Ten years ago, sharing photographs and videos meant snail-mailing content to family and friends. Now, sharing photographs and videos are a digital activity, with online sharing sites and smart phones applications like Instagram, Path, and PicPlz being quickly integrated into daily social media regimens.
Enter Color: the latest mobile photo application drawing mixed reviews about the application. Prior to Color’s launch, Sequoia Capital, considered “one of the highest caliber venture firms” by Wall Street Journal, invested $25 million, Bain Capital invested $9 million, and Silicon Valley Bank provided $7 million in venture debt, presenting Color with an accumulative $41 million in funding. Since its launch, the application has received 2/5 stars based on over 600 reviews on the iTunes App Store. Commentary has noted the application’s function as a stalking mechanism, others have expressed that the user interface is not very intuitive, and the most reoccurring question I’ve encountered is, “is Color worth $41 million?”
Despite this feedback, Color attracted adoption and positive reactions from technology elites, including Tristan Walker of FourSquare, Joshua Williams of Gowalla, and David Heinemeier Hansson of Ruby on Rails. Within a week of its public debut, Color is ranked second in number of downloads for social network applications, just behind Facebook. After having the opportunity to use this application over the past few days, I have come to two conclusions: 1.) I am shamelessly addicted and 2.) It is indeed an important product that has high business potential.
Color enables users to view pictures and videos from other users within a 150-foot radius. Unlike existing social media platforms and applications, a fixed social network does not exist on Color; instead, Color creates “elastic networks,” in which the application generates a user’s social network by assessing other users that are nearby. When a user moves further away from another user’s radius, the pictures will “start to lose color” until they disappear from each other’s network. Color users can view each other’s photographs and videos instantaneously when another Color user is within close range. This allows neighbors to access photographs taken in the past as well as photographs being taken in real-time.
The key component that differentiates Color from other photo sharing applications is its ability to create sporadic social networks, allowing users to develop relationships outside of first, second, and even third degree connections. Because users are not limited to their network, Color allows users to converse with people they would not otherwise interact with. Its algorithms assume that if people are within a certain geographic range and are sharing pictures, then the data is relevant for people who are within range. At any given point in time, this provides a user the opportunity to acquire new insights and information on the same topic from diverse audiences, allowing users a 360-degree scope experience. Color advises prospective users to not use the application alone, as Color best amplifies a user’s experience at large events and conferences, such as concerts, industry summits, and sports outings. With Color, the user experience goes beyond what users and their existing friends can already see.
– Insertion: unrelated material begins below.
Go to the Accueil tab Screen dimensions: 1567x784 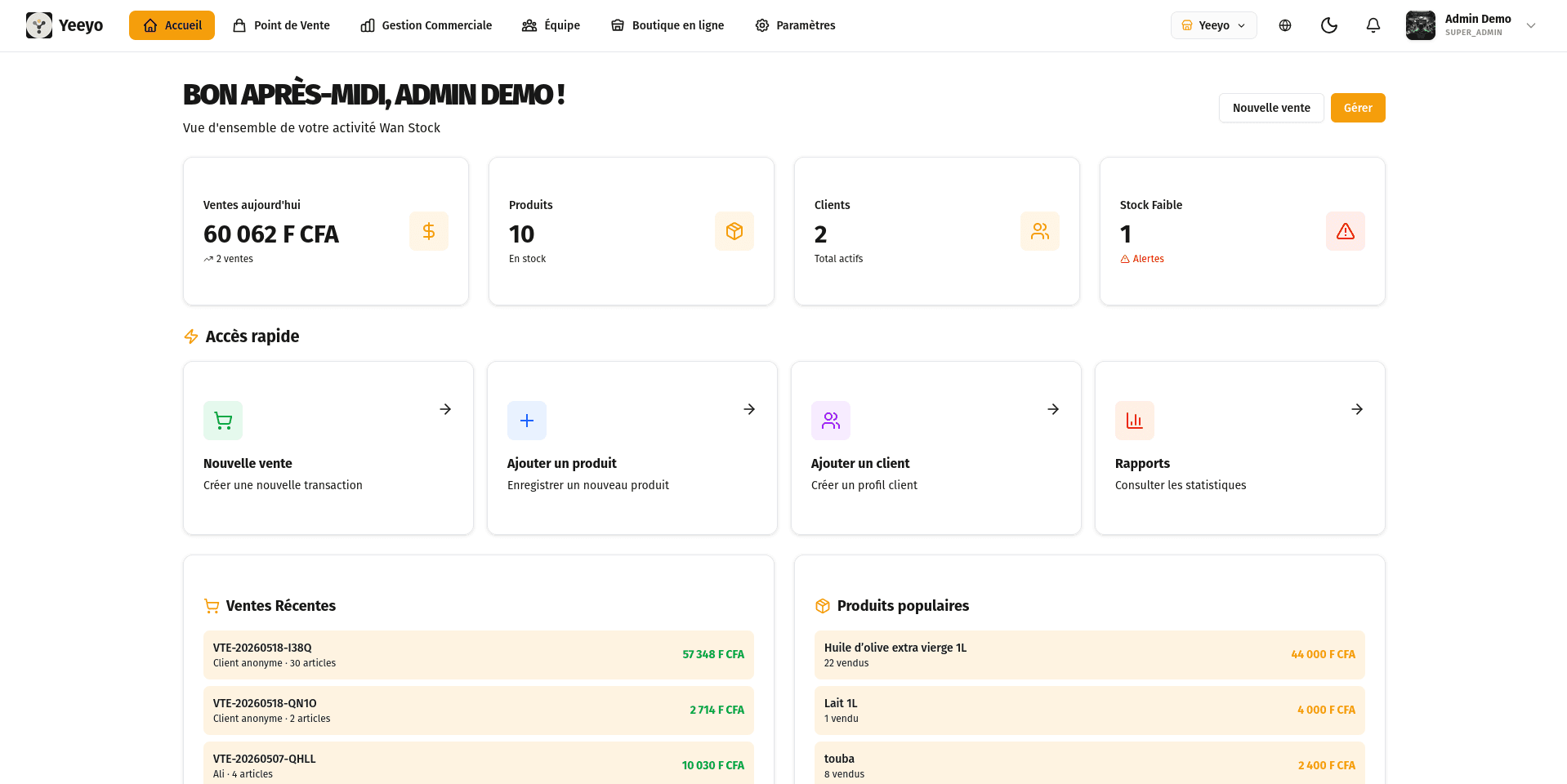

Color is pure word-of-mouth, allowing users to document events from all angles and in real-time, without photo editing tools. It also encourages engagement, as the application allows users to provide comments or a “thumbs up” on a photograph. Color’s measurement mechanics are based on how many people are “tapping,” or are viewing a photograph, placing the most viewed photographs at the top of the recent posts page. Similar to Twitter’s Trending Topics, this feature allows users to become immediately aware of the latest updates and trends in their immediate area. Interlaced with Color’s ability to create sporadic social networks, this complex pairing allows for businesses and brands to use this application as a listening and engagement platform to local users. Not only does Color link users to users, it also has the capacity to link businesses to businesses, and businesses to users.
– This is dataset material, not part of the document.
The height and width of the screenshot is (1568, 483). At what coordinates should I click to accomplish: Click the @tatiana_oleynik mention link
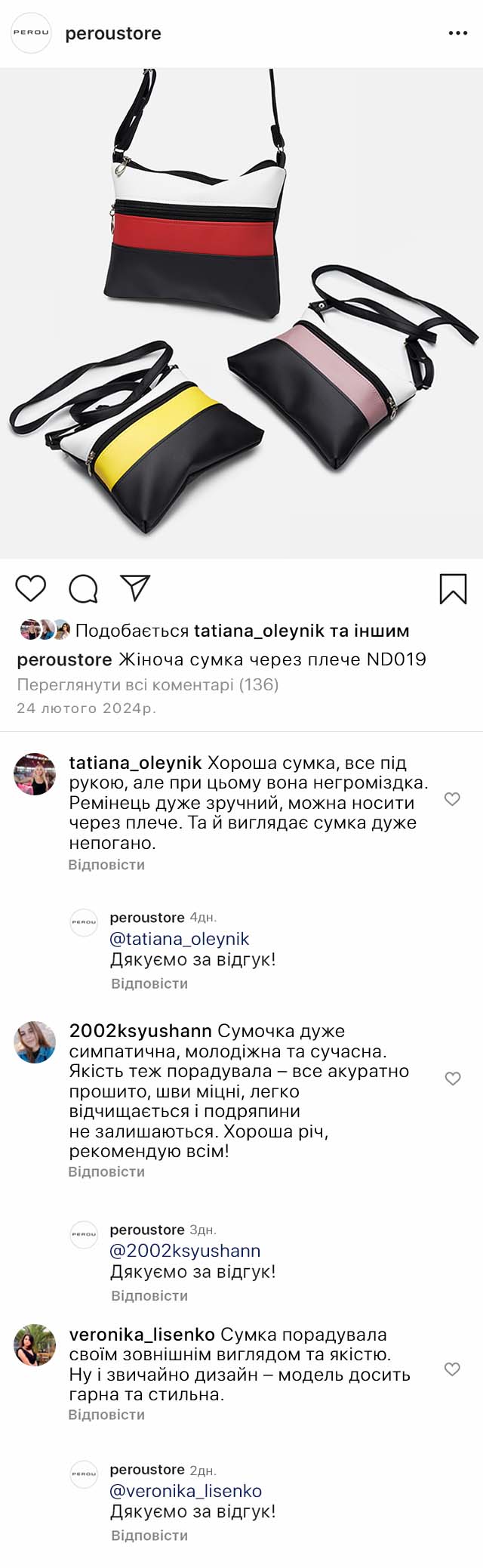(x=180, y=939)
One concern of mine is that in many cases, the 150-feet radius is too small of a range. Bill Nguyen, the CEO of Color, has noted that the 150-foot radius is not always fixed. For example, in situations such as sporting events and natural crises, these radii are expanded. Nguyen claims that his team is currently fixing a few glitches, and this is possibly one of them.
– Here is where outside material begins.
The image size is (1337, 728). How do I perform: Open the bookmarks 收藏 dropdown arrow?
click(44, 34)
With or without the $41 million of funding, Color’s open platform is a complex, noteworthy invention worth exploring. Within less than ten minutes of time, I was able to get acquainted with a former OgilvyAction employee, a San Francisco transplant from New York. I snapped a picture of one of my favorite go-to lunch places and was able to provide him with my recommendation. While I value my privacy and was initially skeptical to install Color, I have found the application to be a stepping stone for the social web as it slowly gravitates towards more transparent and open platforms. In the mean time, I hope “Delmarc” will give my go-to lunch venue a try.